November 4, 2002 // 12:20 a.m.
If you'd do it anyway, why would you do it for love?

i've started to feel like lately i may have sounded a little more militant feminist/anti-male than i intended. so, whether this was the impression you've formed of me or not, i thought it would be worthwhile to re-re-redefine my idea of the ideal relationship.

(if nothing else, so it doesn't seem such a contradiction that i listen to love songs and that my heart breaks for evil movies like the remains of the day.)

i do believe in love - in the abstract. when i make audacious claims like 'i don't believe in love!' i mean the general idea of love, in concept and in practice. i reject the 'love' society has shown me and i accept that my ideal is likely unattainable. so perhaps that does amount to not believing in love at all.. i don't know.

the love i see in the world is synonymous with control. after the initial period of bliss, love is a power struggle. love deteriorates into a messy fight over time, money, beliefs, you name it. once the fighting ends, you're essentially friends, roommates. no one else should have a say in where i spend my time, who i spend it with, what i use my money on, where i should go on holidays, what i do with my body. don't think i'm suggesting all relationships are abusive and all partners are domineering. i'm talking about things like joint checking accounts. i don't want it. it's my life... mine.

besides that - or, really, because of that - i don't believe that feelings as strong as romantic love ought to be can be sustained over the course of a life. we can't help it; we're human. we're fickle humans with short attention spans. and i certainly don't want to promise the rest of my life to someone when i know i won't be able to stand the sight of them in ten years.

and if any of these things are true, though love is great - why would anyone ever get married, if they know they can make it on their own? marriage may bring some nice tax breaks, but really? what can you have through marriage that you can't have through long-term dating? why tie yourself down like that?

'what, then, is your ideal of love, you crazy rabid feminist?' you may ask. well, simply, it's friendship with sex. i know a lot of people might say that sounds good and perfectly in keeping with their love lives, but i mean that very literally. i mean real love has to have no strings attached. no jealousy, no possessiveness. you like to spend time together, just as you do with your other friends. you're committed, but give no promises. you have no shared property or money; you don't live together. you have fun, you have a warm relationship and a healthy outlook, you're friends first, you also have sex.

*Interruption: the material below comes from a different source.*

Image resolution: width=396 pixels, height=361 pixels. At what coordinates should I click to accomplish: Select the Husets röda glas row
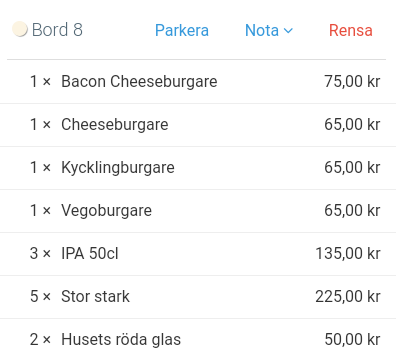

now if only i could find a man who would agree with all this, and still be a nice guy looking for a monogamous relationship with no desire for children. sound far-fetched to anyone else?

but i'm perfectly happy being single, and if i remained single the rest of my life i don't think i'd mind. because love among friends and family is something i definitely do believe in, and i have an overabundance of that.

In the original story, she doesn't get the guy, she doesn't live happily ever after; she loses her voice, her tail, her family and turns into sea foam.

if you'd do it anyway, why would you do it for love?
you want the ocean and not what he's giving you.